Texto selecionado:
“Como o Pai me amou, assim eu vos amei. Permanecei no meu amor.” (Jo 15,9)
Esse não é um conselho piedoso. É uma convocação insurgente. É como se Jesus dissesse: "Permanecei na contramão, quando o ódio for lei. Permanecei na partilha, quando a lógica for o acúmulo. Permanecei no abraço, quando tudo gritar pelo muro. Permanecei no amor, quando a religião servir ao trono e não à cruz."
Aqui, o amor não é ideia abstrata. É carne, é corpo, é chão. O amor de Jesus sangra com os feridos de Gaza, com os indígenas expulsos de suas terras, com os pobres humilhados pelas filas do osso e pelas filas da fé. É o amor que arde e se doa, como o fogo da sarça (Ex 3,2), que consome sem destruir. Amar, para Jesus, é permanecer fiel quando tudo desaba. É continuar levantando caídos, mesmo quando a estrutura inteira empurra para o chão.
“Eu vos disse isso para que a minha alegria esteja em vós, e a vossa alegria seja plena.” (Jo 15,11)

O que fazer:
A) Diga se cada afirmação abaixo está de acordo com a reflexão sobre o amor. Responda sim ou não e cite as palavras exatas do texto que decidem.
(i) O amor é apresentado como uma ideia abstrata.
(ii) O amor é comparado ao fogo da sarça, que consome sem destruir.
(iii) As palavras de Jesus são chamadas de conselho piedoso.
B) Transcreva sem nenhuma mudança as linhas das entradas, do começo delas até a linha que contém "Screen dimensions: 480x640 (297, 108)", inclusive. Deixe as imagens de fora.

Entradas tiradas de uma coleção:

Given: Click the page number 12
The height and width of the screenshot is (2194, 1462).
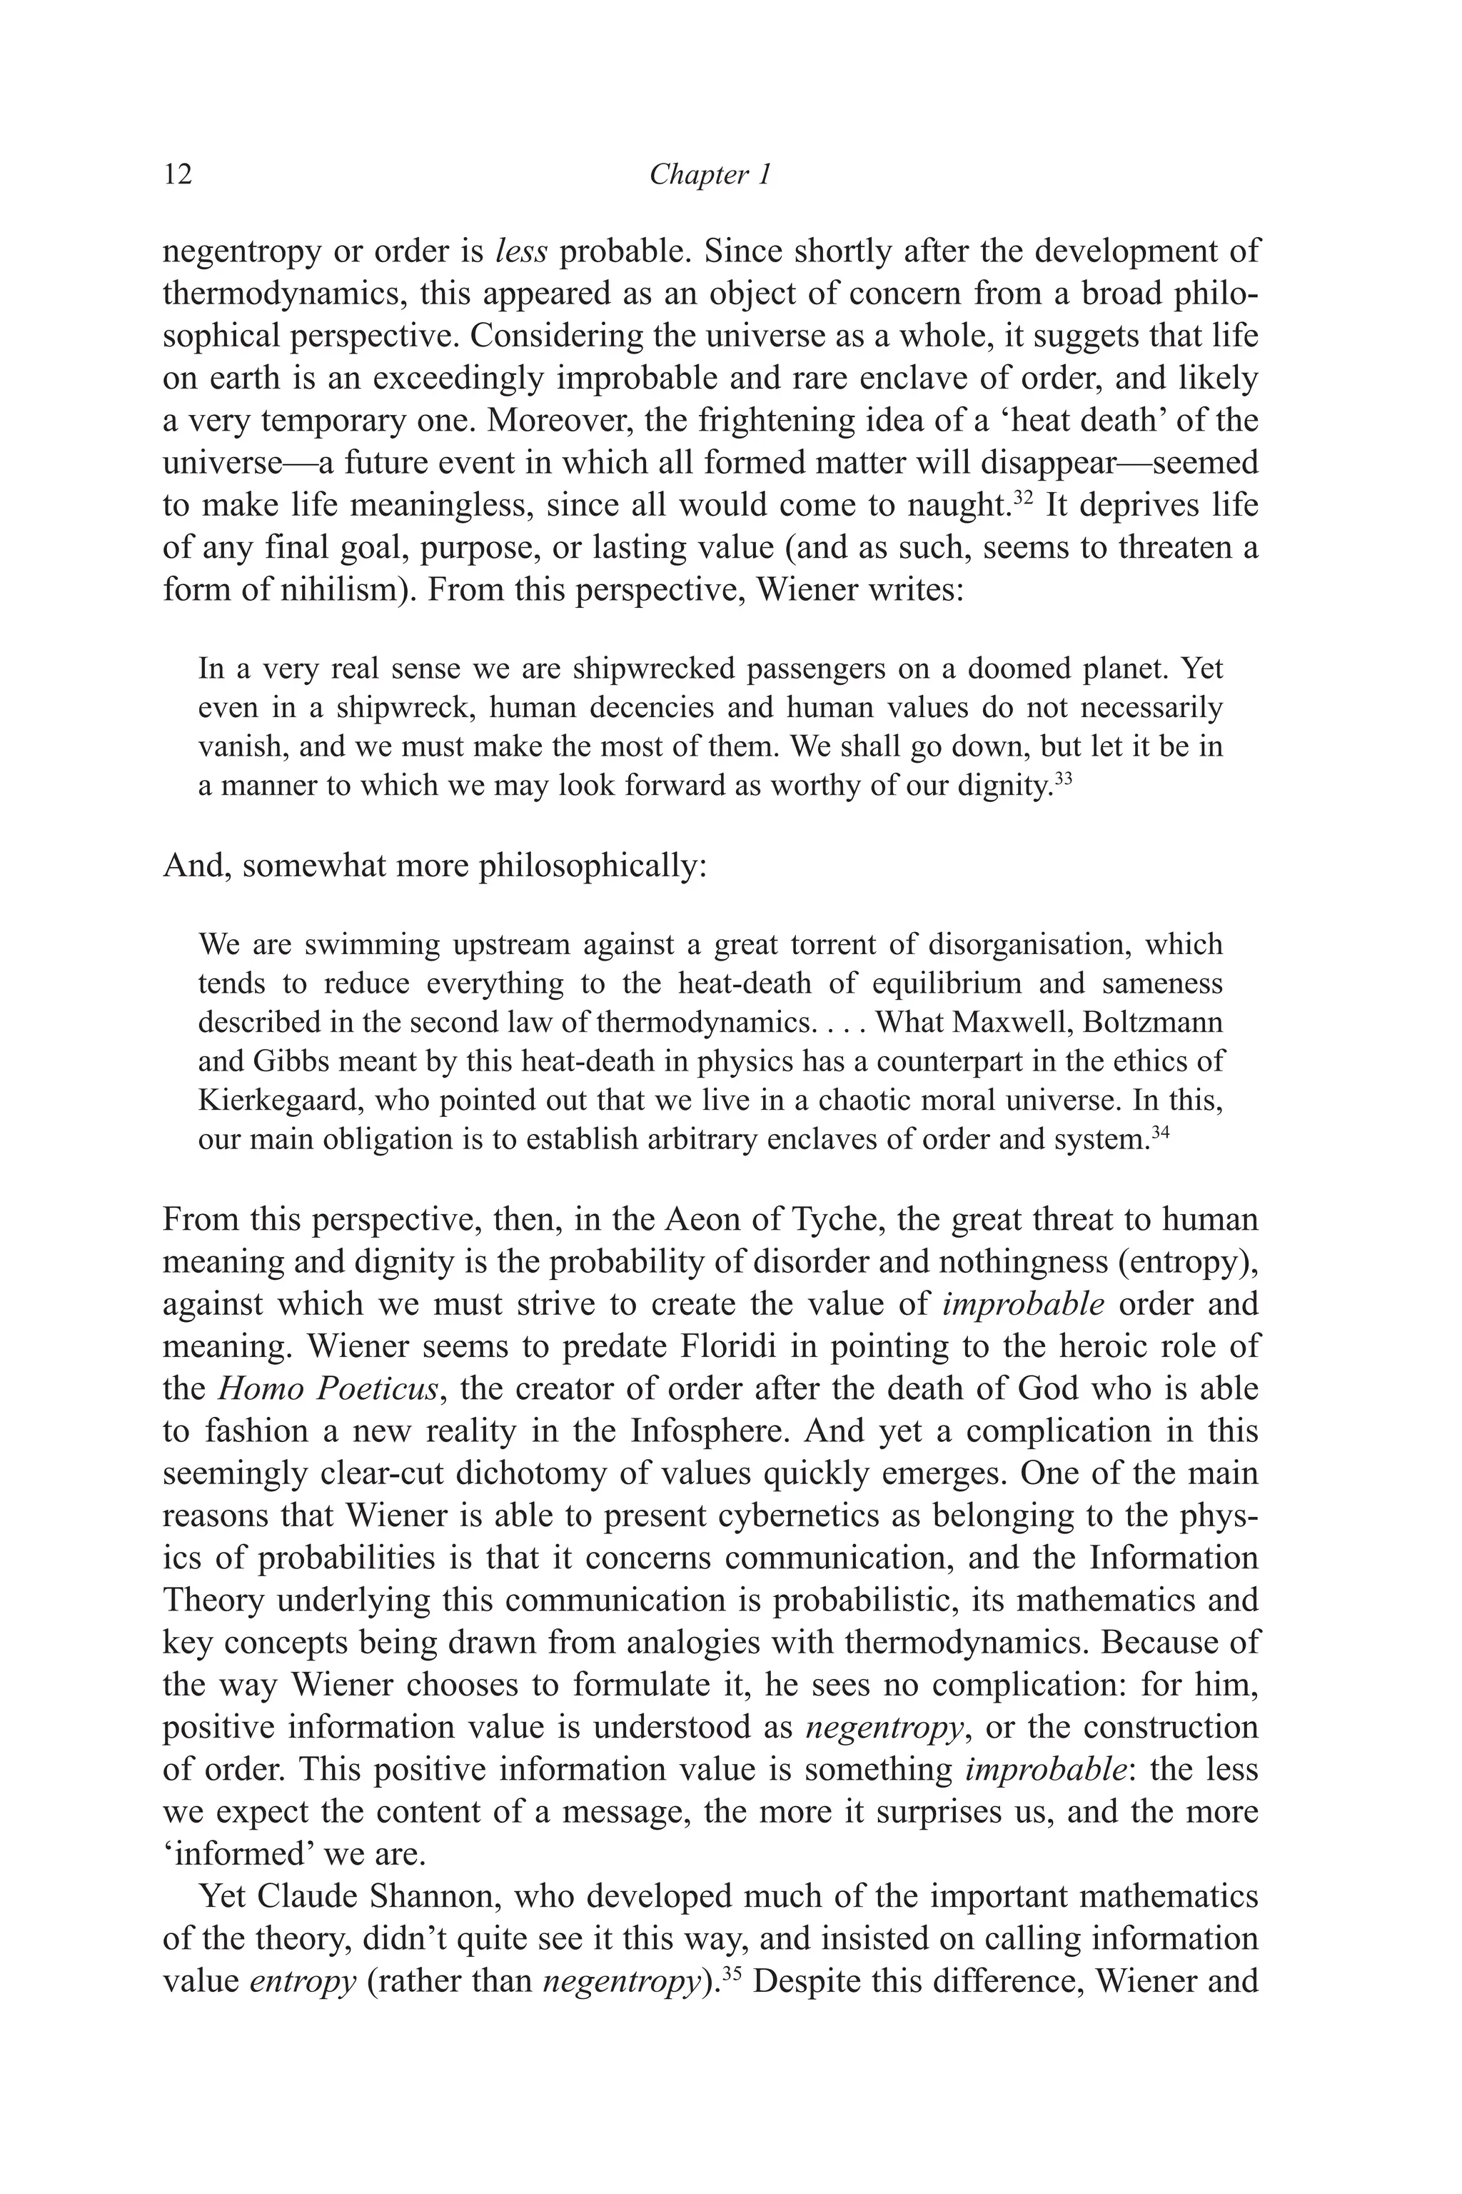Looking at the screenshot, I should [x=177, y=174].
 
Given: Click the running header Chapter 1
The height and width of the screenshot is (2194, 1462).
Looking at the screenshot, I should [x=710, y=174].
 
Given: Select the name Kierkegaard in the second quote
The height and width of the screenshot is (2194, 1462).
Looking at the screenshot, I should [x=280, y=1101].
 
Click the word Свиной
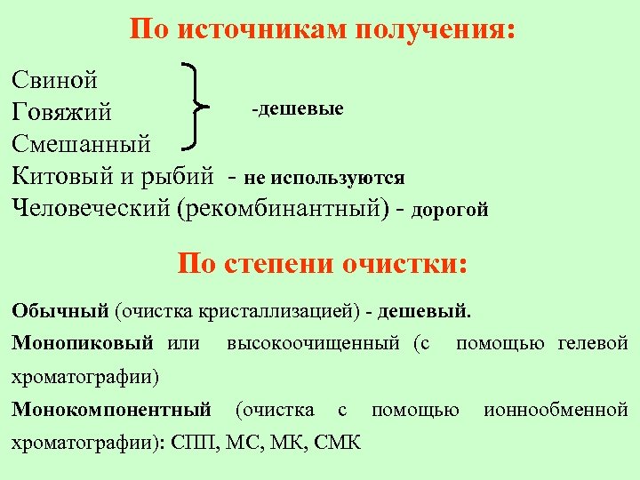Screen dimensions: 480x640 (55, 80)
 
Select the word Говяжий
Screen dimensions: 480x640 (62, 113)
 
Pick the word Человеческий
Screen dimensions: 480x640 (92, 208)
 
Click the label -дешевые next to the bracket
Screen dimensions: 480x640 (297, 108)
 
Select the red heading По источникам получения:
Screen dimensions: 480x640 (321, 30)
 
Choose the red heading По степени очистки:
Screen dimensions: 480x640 (321, 263)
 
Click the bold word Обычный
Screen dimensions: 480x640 (60, 312)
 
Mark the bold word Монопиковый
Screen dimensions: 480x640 (83, 343)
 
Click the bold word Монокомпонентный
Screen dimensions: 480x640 (111, 410)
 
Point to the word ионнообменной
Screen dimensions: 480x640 (556, 410)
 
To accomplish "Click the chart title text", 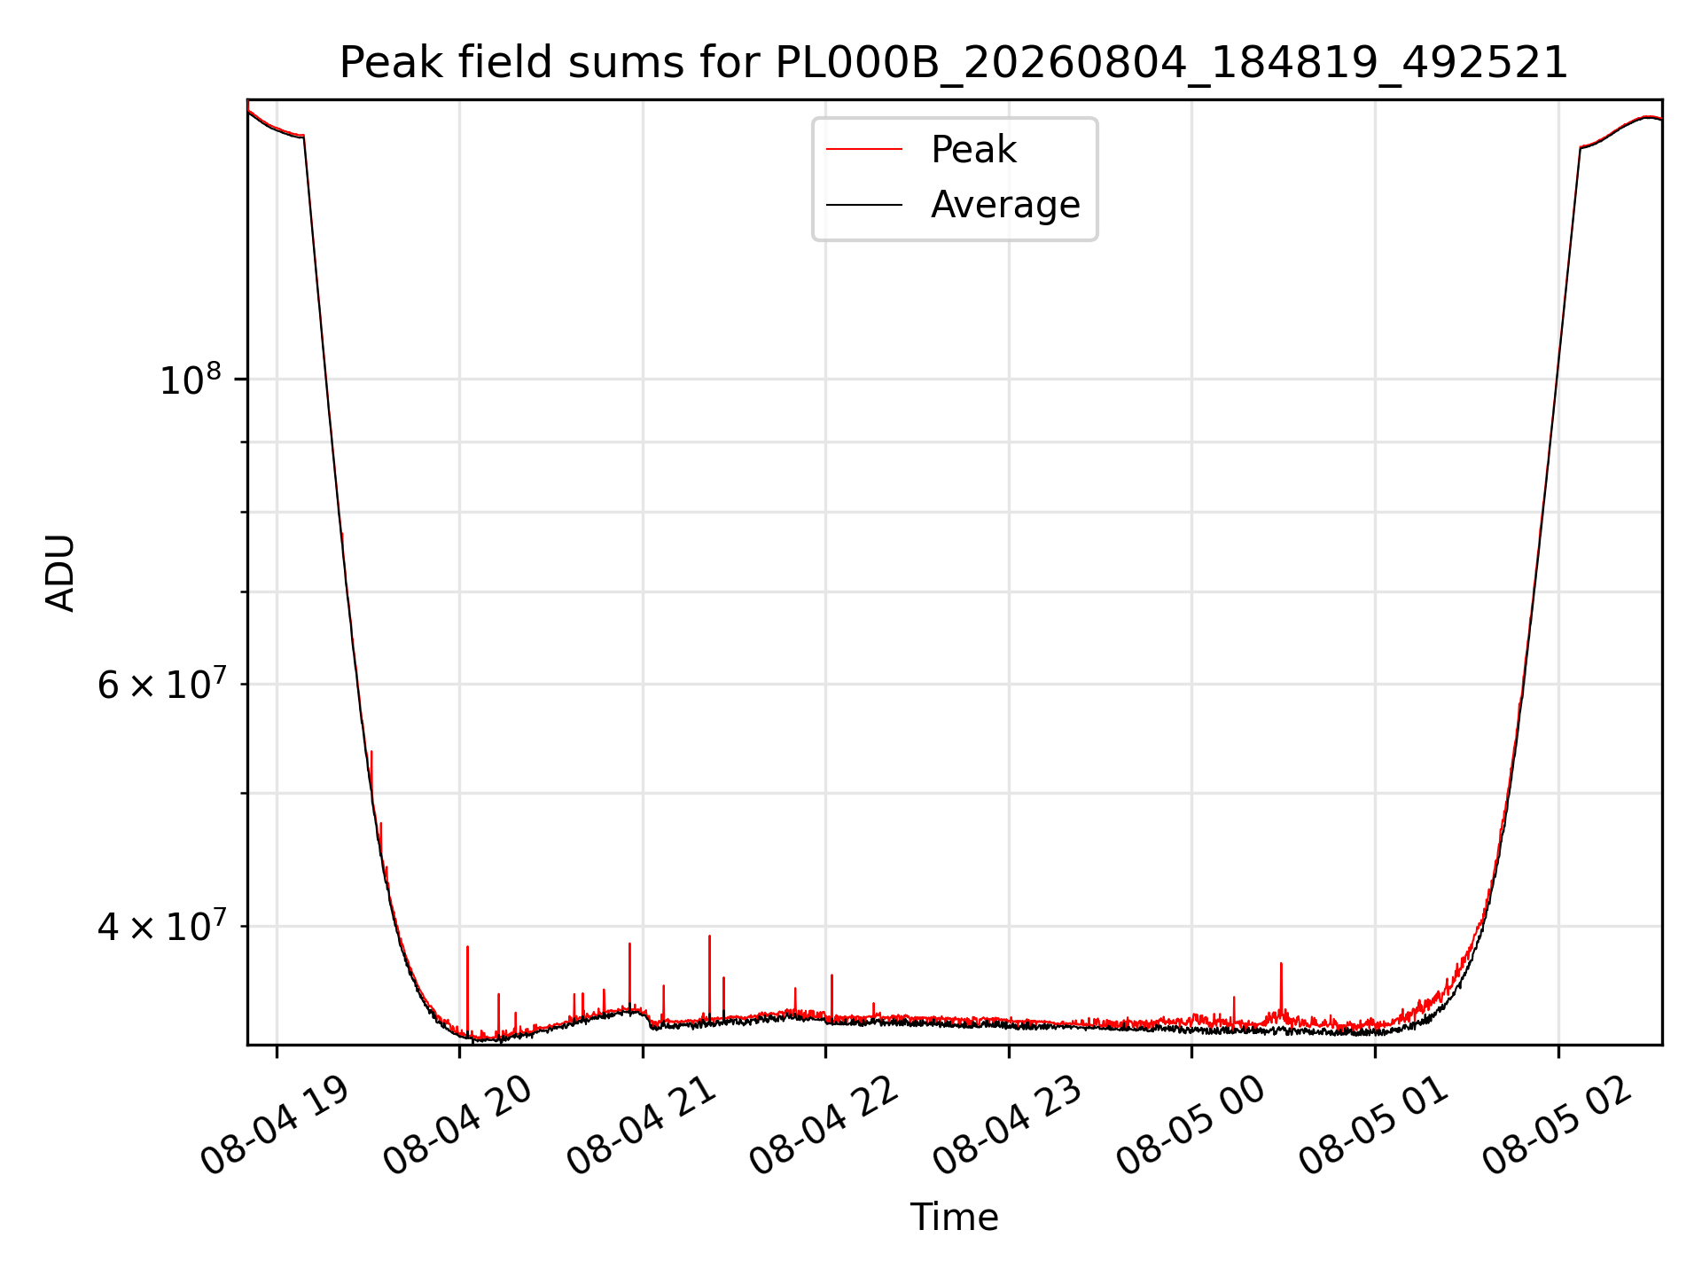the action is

Resultados esperados:
A)
(i) Não: "Aqui, o amor não é ideia abstrata."
(ii) Sim: "como o fogo da sarça (Ex 3,2), que consome sem destruir"
(iii) Não: "Esse não é um conselho piedoso."

B)
Given: Click the page number 12
The height and width of the screenshot is (2194, 1462).
Looking at the screenshot, I should [x=177, y=174].
 
Given: Click the running header Chapter 1
The height and width of the screenshot is (2194, 1462).
Looking at the screenshot, I should [x=710, y=174].
 
Given: Select the name Kierkegaard in the second quote
The height and width of the screenshot is (2194, 1462).
Looking at the screenshot, I should [x=280, y=1101].
 
Click the word Свиной
Screen dimensions: 480x640 (55, 80)
 
Select the word Говяжий
Screen dimensions: 480x640 (62, 113)
 
Pick the word Человеческий
Screen dimensions: 480x640 (92, 208)
 
Click the label -дешевые next to the bracket
Screen dimensions: 480x640 (297, 108)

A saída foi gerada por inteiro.